Massive mais discrète, accoudée à la scène, elle tape du talon. En rythme. Au son du luth oriental, l'oud des Joubran. Pas au rythme de la foule, qui bat des mains à coups réguliers. Comme si ce pied connaissait plus intimement cette musique. Sur scène, le benjamin des Joubran, Adnan, ouvre grand les yeux, lui lance un grand salut de la main. Puis c'est son frère, Wissam, qui lui rend hommage. Samir, l'ainé, désannonce le morceau que le trio vient d'interpréter, suspend sa phrase, puis enchaîne: «Je voudrais vous présenter une grande dame, qui est venue nous voir: madame Leïla Chahid.» Dans la fosse du théâtre antique d'Arles, au soir du 13 juillet 2008, la déléguée générale de Palestine auprès de l'Union européenne est venue écouter ces garçons qu'elle connaît bien.

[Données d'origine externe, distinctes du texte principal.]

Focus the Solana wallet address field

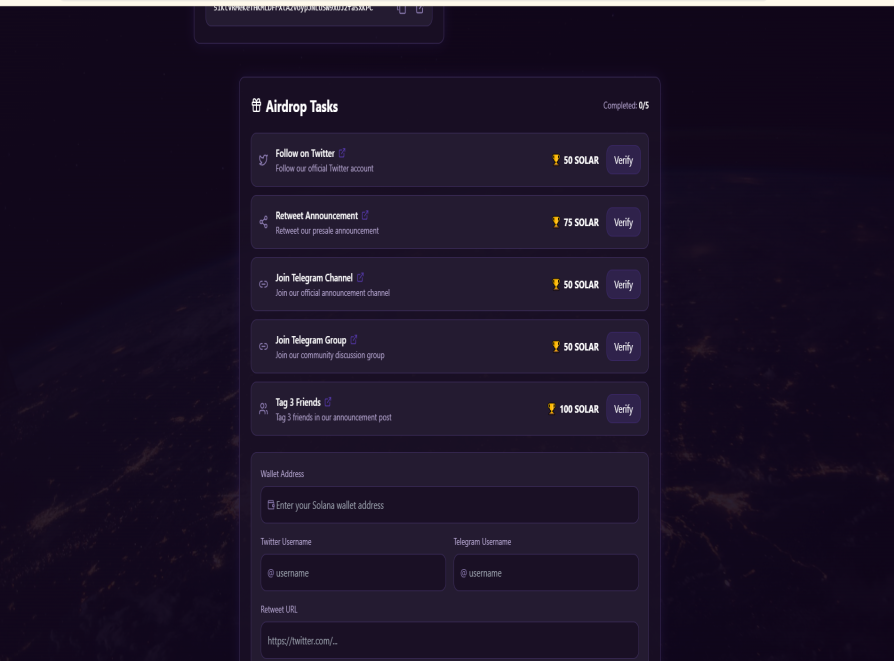click(449, 505)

Rien de politique là-dedans, pourtant, ce n'est pas un concert de soutien, un spectacle militant, Samir Joubran s'en défend: «Je me suis longtemps demandé si les gens venaient par attachement à la cause palestinienne ou pour écouter notre musique. J'appréhendais cela». Rien de politique, ou alors au sens primordial, celui qui prend en compte la vie quotidienne. Des attachements, des amitiés, des fidélités qui se croisent au fil des voyages.
La fraîche nuit arlésienne, balayée par la tramontane, vient apaiser la journée de chaleur.
Le public descend des gradins de pierre, pour y voir de plus près. Il est tour à tour recueillis, enthousiaste, suspendu à une note. Rappels:
Un peu plus tôt, c'est un autre oriental, Saïed Shanbehzadeh, qui a subjugué l'amphithéâtre en jouant, dansant, chantant d'entêtants morceaux du sud de l'Iran, accompagné de son nayanban, une cornemuse en peau d’agneau. On avait su que les pères-la-rigueur de Téhéran ne voulaient plus entendre parler de ces danses de transe. Après les avoir vu sur scène, on comprend mieux ce qui les gène:
Il y a de la colère, pourtant, chez Saïed Shanbehzadeh. Il prévient: «J'ai fui un système pervers en Iran. Je retrouve un système en France.» Depuis sept ans, il vit en France — «depuis sept ans, je vais faire la queue à la préfecture de police pour faire renouveler ma carte de séjour. C'est ça, le statut “artistique”.» Mais il ne se plaint pas tant des tracasseries administratives que de l'«exploitation des agences artistiques»: «le temps de l'esclavage est terminé; je veux que mon fils, qui n'a que quinze ans reste un enfant. Nous allons réduire le nombre de concerts que nous donnons.» Explication: Naghib, le fils de Saïed, joue des percussions depuis neuf ans et le suit sur scène, l'accompagne. Au point d'être plus sollicité que son père. «Les gens croient qu'on en tire de l'argent. Mais tout va aux agences: 30% pour nous, 70% pour eux. Je préfère travailler dans une pizzeria plutôt que de continuer comme ça.»